Your instructions: Return exactly the lines below, starting with the one that has "Given: Click the Jambes entières price of 800" and going on through the one that has "Given: Close the terminal window".

···

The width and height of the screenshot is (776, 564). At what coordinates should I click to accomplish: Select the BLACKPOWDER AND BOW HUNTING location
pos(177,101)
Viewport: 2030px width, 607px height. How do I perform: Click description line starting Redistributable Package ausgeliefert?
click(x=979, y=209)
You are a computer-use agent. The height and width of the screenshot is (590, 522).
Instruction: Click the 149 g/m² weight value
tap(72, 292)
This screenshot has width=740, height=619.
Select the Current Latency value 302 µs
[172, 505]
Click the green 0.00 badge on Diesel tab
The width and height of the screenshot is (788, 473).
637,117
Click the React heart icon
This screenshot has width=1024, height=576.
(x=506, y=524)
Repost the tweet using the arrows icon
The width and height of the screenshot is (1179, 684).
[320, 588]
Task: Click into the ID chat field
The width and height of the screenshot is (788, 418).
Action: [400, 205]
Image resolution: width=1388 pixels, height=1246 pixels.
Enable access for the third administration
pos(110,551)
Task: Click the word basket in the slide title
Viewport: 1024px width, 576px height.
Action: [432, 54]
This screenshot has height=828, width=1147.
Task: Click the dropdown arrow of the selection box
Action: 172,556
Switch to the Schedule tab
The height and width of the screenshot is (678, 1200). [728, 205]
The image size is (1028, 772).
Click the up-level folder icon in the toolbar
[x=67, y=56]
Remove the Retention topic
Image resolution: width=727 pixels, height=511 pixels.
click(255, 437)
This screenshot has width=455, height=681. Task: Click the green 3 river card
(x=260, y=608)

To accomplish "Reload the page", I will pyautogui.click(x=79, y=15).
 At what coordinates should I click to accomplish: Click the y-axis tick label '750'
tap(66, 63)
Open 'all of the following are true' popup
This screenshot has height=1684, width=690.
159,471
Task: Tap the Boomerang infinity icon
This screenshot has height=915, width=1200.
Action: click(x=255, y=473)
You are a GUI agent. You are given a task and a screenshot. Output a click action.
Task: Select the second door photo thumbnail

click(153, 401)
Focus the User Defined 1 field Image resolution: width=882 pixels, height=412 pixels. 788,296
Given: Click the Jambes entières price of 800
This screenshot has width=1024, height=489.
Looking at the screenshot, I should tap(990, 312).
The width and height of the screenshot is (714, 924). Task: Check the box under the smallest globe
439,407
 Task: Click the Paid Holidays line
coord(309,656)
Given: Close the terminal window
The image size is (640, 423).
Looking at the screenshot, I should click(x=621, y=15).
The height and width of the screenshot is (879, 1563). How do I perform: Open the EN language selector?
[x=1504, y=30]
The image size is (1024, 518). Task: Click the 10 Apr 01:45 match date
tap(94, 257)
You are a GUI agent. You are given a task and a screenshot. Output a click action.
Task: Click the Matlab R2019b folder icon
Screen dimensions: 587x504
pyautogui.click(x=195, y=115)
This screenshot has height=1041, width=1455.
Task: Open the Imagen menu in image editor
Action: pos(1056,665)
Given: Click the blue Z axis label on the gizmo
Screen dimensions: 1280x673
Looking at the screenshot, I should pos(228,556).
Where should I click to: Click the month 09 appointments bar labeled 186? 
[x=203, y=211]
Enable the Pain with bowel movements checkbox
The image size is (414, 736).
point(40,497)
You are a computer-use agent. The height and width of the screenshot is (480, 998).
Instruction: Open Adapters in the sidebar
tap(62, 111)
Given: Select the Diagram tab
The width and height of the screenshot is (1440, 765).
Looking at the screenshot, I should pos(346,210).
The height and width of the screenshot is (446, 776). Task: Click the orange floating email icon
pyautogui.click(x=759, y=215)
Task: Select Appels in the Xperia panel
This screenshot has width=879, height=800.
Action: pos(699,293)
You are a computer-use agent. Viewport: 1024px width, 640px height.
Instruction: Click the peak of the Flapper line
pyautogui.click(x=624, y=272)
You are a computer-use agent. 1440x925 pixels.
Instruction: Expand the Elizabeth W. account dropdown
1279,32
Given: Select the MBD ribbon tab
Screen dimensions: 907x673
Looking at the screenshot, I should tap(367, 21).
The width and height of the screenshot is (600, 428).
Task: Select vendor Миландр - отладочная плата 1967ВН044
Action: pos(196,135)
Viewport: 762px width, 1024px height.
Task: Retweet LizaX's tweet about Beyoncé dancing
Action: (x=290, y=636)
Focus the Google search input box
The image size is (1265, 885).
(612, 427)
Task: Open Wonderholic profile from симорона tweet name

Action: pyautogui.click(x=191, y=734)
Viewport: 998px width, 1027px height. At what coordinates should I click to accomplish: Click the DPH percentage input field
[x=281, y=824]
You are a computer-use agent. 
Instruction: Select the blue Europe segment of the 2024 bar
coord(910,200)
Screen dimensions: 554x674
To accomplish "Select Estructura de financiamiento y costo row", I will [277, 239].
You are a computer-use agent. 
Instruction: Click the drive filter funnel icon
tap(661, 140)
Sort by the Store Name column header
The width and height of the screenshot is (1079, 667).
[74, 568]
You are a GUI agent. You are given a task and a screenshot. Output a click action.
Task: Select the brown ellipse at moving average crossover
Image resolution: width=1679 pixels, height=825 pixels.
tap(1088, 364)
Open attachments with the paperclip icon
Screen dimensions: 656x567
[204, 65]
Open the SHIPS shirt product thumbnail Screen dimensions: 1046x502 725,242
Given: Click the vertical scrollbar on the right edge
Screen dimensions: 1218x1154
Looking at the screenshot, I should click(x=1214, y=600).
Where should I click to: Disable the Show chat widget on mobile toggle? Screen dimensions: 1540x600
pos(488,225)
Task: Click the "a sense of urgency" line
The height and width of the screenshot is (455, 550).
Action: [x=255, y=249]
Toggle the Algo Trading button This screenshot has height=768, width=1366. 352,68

···

Answer for the task:
Given: Click the Jambes entières price of 800
This screenshot has width=1024, height=489.
Looking at the screenshot, I should tap(990, 312).
The width and height of the screenshot is (714, 924). Task: Check the box under the smallest globe
439,407
 Task: Click the Paid Holidays line
coord(309,656)
Given: Close the terminal window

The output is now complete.